Читаем Брюсов полностью

Он проводил бессонные ночи в <кафе> «Домино». Он совершал, сопровождаемый ватагой молодых поэтов, ночные прогулки по улицам Москвы. Ватага молодых поэтов, состоявшая из двадцати или тридцати человек, вместе с Брюсовым окружала иногда памятник Пушкину: кто садился, кто ложился возле пьедестала великого поэта. До утренней зари поэты разговаривали об искусстве и читали стихи возле монумента Пушкина.

Нередко Валерий Брюсов давал активу Союза поэтов задание — написать стихотворение на ту или иную тему. Для выполнения задания назначался определенный, обычно весьма короткий срок. Брюсов писал стихи на ту же тему и к тому же сроку и сам (Встречи с прошлым. Вып. 3. М.. 1978. С. 191, 192).

В 1920 году я состоял членом правления Союза поэтов, председателем которого был Валерий Яковлевич. Каждая встреча с ним, нас, молодых поэтов, обогащала, расширяла наш кругозор: в каждом случае мы открывали новые черты в этом человеке, который сочетал в себе глубину и разносторонность, науку и поэзию, кабинетную замкнутость и ненасытную жажду нового, верность и преданность старине с беспредельной любовью к неизведанному грядущему.

Так, например, с удивлением мы узнали, что Брюсов, помимо всего прочего, увлекается собиранием марок и состоит в переписке с филателистами самых отдаленных стран. Он вкладывал в это занятие присущий ему темперамент. «Марка заменяет собой путешествие», — так говорил он и, всматриваясь в нее, как будто различал на почтовом знаке следы какой-то другой, неведомой жизни.

В другой раз мы были свидетелями беседы Валерия Яковлевича с Анатолием Васильевичем Луначарским на чистом латинском языке.
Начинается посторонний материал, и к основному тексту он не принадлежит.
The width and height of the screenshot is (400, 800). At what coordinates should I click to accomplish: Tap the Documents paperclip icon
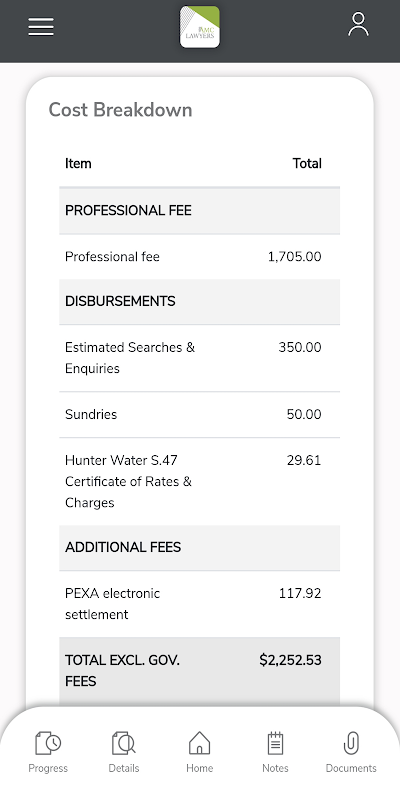(351, 743)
Шел у них разговор на темы дня, начиная от бытовых мелочей и кончая вопросами искусства и политики, причем собеседники легко переходили от стиля «Записок» Юлия Цезаря к роскошной риторике Цицерона и Тита Ливия.

Но самое сильное впечатление на нас производили его импровизации. Вечера импровизаций были довольно часты в литературных кружках тех времен, и Брюсов был любителем и мастером этого дела. Мы, молодые поэты, смотрели на это как на забаву, как на интересную поэтическую игру; Брюсов, старый литературный боец, всю жизнь старавшийся не отставать от молодежи, давал нам пример высокого напряжения и творческого подъема в искусстве импровизации…

Фактически вечера эти происходили в традиции «Египетских ночей», а именно: каждый из публики писал на бумажке мысль, изречение, цитату из любимого поэта. Можно было нарисовать что-нибудь, даже кляксу поставить — и то тема! Мало того — чистый лист бумаги, на котором даже ничего не написано, разве не может сам по себе стать темой для стихотворения? Все эти листки собирали в урну, каковою могла служить любая шляпа, и поэты, принимающие участие в соревновании, тянули жребий. Поэт имел право тянуть три листочка, чтобы из них выбрать тему, которая ему покажется наиболее близкой. Некоторые ухитрялись все три темы объединить в одну сюжетную композицию.

После распределения тем поэты занимали места за столиками на эстраде, камерный оркестр для настроения наигрывал «Сантиментальный вальс» Чайковского или «Ноктюрн» из квартета Бородина, и через десять — пятнадцать минут поэты делились с аудиторией стихотворными плодами своего напряжения, чтобы не сказать — вдохновения. Конечно, это все можно в основном рассматривать как изящную забаву, как игру ума, но можно было тут видеть известный тренаж для поэтической мобилизации — мало ли в каких оперативных условиях приходится работать писателю.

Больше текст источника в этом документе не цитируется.